The cumulative incidence of inpatient gout recurrence is depicted in Figure 3. Patients with elevated NLR exhibited a significantly higher inpatient gout recurrence risk in both the GoutRe and MIMIC-IV cohorts (log-rank P < 0.001). This association was consistent across all examined subgroups, including those with normal UA levels, those without tophus, those with both normal UA levels and absence of tophus, those undergoing ULT and anti-inflammatory treatment (Supplementary Figures S3-S6). Kaplan-Meier survival curves (Figure 3, Supplementary Figure S3) further supported these observations, indicating a robust association between higher NLR and increased inpatient gout recurrence across various clinical settings. In multivariate Cox models, elevated NLR was independently associated with increased inpatient gout recurrence risk (GoutRe: HR, 2.05 [95% CI, 1.83-2.30]; P < 0.01; MIMIC-IV: HR, 2.84 [95% CI, 2.08-3.87]; P < 0.01), with specific values detailed in Supplementary Table S8.

Figure 3

Figure 3. Association between NLR and inpatient gout recurrence in the GoutRe and MIMIC-IV cohorts. (A, C) Cumulative incidence function plots illustrating the probability of inpatient gout recurrence, stratified by high vs. low NLR in the GoutRe cohort (A) and the MIMIC-IV cohort (C). (B, D) Kaplan-Meier survival curves illustrating the probability of remaining recurrence-free over time in the GoutRe cohort (B) and the MIMIC-IV cohort (D). (E, F) Forest plots showing subgroup analyses of the association between elevated NLR and the risk of inpatient gout recurrence in the GoutRe cohort (E) and the MIMIC-IV cohort (F). HRs and 95% CIs were derived from multivariable Cox proportional hazards models adjusted for demographics, comorbidities, medications, laboratory parameters, and urate-lowering therapy. P for interaction values indicate the heterogeneity of effect across subgroups. HR, hazard ratio; CI, confidence interval; NLR, neutrophil-to-lymphocyte ratio; UA, uric acid; eGFR, estimated glomerular filtration rate.

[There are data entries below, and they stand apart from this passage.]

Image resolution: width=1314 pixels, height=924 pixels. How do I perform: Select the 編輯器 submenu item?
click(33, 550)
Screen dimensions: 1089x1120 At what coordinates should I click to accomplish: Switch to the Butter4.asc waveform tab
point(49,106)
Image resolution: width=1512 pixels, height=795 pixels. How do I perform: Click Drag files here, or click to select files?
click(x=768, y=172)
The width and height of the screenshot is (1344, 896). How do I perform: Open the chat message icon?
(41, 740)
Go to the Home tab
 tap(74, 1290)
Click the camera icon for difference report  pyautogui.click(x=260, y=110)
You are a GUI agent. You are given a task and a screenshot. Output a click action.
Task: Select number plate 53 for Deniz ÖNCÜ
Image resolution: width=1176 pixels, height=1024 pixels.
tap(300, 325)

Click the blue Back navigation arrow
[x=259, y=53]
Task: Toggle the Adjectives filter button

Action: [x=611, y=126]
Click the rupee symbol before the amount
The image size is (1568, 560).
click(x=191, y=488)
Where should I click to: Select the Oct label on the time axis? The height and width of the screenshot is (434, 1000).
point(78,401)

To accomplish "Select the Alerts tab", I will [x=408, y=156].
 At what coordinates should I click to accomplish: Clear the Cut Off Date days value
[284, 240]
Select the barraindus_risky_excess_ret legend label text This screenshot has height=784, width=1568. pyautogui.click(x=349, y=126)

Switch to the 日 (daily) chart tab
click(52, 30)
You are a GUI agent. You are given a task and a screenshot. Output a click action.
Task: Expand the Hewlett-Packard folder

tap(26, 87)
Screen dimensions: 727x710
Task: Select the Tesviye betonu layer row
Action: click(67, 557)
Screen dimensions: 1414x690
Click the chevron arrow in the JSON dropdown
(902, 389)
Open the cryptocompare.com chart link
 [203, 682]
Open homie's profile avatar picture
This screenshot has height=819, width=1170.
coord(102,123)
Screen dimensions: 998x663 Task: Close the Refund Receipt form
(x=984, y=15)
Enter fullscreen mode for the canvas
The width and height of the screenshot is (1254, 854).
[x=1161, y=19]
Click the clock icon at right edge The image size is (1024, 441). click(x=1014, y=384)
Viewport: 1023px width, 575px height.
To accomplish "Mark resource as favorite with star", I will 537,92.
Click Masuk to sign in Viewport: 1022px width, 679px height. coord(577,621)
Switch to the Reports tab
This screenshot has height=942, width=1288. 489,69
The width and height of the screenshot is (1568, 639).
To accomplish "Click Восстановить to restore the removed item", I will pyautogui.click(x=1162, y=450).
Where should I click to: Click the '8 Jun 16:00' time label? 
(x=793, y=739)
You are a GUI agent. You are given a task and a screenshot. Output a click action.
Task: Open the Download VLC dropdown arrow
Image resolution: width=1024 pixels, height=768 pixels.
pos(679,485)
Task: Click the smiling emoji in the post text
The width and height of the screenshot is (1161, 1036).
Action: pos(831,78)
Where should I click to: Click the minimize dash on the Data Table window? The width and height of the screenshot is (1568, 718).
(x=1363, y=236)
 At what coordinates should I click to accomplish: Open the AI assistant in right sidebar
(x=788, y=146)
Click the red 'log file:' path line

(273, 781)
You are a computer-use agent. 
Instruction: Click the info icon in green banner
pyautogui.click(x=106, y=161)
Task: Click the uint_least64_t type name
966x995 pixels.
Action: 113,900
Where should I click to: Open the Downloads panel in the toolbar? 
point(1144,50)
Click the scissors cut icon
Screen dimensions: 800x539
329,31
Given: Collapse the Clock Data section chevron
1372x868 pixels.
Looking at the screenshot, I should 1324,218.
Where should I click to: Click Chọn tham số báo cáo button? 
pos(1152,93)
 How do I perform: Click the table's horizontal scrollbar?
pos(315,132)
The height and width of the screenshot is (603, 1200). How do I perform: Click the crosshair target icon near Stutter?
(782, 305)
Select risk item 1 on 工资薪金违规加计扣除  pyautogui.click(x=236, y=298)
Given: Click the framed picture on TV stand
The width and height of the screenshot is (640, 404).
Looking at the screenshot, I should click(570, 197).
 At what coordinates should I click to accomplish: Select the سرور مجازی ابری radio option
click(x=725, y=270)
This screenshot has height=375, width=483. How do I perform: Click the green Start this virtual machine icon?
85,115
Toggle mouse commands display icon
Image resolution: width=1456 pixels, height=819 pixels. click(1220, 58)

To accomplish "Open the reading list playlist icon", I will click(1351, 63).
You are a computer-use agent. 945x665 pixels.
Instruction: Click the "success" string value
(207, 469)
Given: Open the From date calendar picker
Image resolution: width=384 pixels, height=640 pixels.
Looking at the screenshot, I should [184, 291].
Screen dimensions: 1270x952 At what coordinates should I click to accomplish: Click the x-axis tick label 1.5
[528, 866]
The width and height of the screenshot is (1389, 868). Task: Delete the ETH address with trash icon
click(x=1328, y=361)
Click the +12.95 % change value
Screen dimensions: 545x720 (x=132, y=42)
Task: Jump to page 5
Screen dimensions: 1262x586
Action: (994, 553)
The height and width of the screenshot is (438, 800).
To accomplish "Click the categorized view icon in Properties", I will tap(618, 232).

Comparative predictive value of NLR, UA, and CRP

Linear regression analysis demonstrated a fair positive association between NLR and CRP (R²= 0.091, P < 0.001) (Supplementary Figure S2B). In contrast, no significant correlation was observed between NLR and UA (R²= 8.9e-05, P = 0.61) (Supplementary Figure S2C), or between CRP and UA (R²= 0.0017, P = 0.026) (Supplementary Figure S2A). ROC curves were performed to compare the predictive ability of NLR, UA, and CRP for inpatient gout recurrence (Supplementary Figure S2D). The AUC for NLR was 0.62, indicating better predictive performance compared with UA (AUC = 0.59) and CRP (AUC = 0.61). The DeLong test confirmed that NLR’s predictive performance was significantly superior to UA (P = 0.025), while no significant difference was found between CRP and NLR (P = 0.623). Notably, combining NLR with UA further improved predictive performance, yielding an AUC of 0.65, which was statistically superior to any single biomarker (P < 0.01 for all pairwise comparisons).

Robustness across subgroups

Stratified analyses of the GoutRe and MIMIC-IV cohorts based on age, sex, eGFR, UA levels, and comorbidities were presented in Figure 3. Higher NLR was consistently associated with an increased risk of inpatient gout recurrence across all subgroups. For instance, in the GoutRe cohort, the HR for patients with UA levels between 7 and 7.9 mg/dL was 2.38 (95% CI, 1.80-3.15; P < 0.001), while for patients with UA levels between 9 and 9.9 mg/dL, the HR was 2.83 (95% CI, 2.08-3.84; P < 0.001).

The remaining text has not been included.